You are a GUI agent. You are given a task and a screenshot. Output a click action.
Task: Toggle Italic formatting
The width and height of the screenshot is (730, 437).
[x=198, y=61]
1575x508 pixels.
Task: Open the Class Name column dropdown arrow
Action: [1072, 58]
□ □ □ □ □
● **ACTION ITEM**: Your output must be the exact lines from the one containing "The width and" through the end of the data above, both included, and nothing more.

● **RESPONSE AREA**:
The width and height of the screenshot is (730, 437).
[x=198, y=61]
1575x508 pixels.
Task: Open the Class Name column dropdown arrow
Action: [1072, 58]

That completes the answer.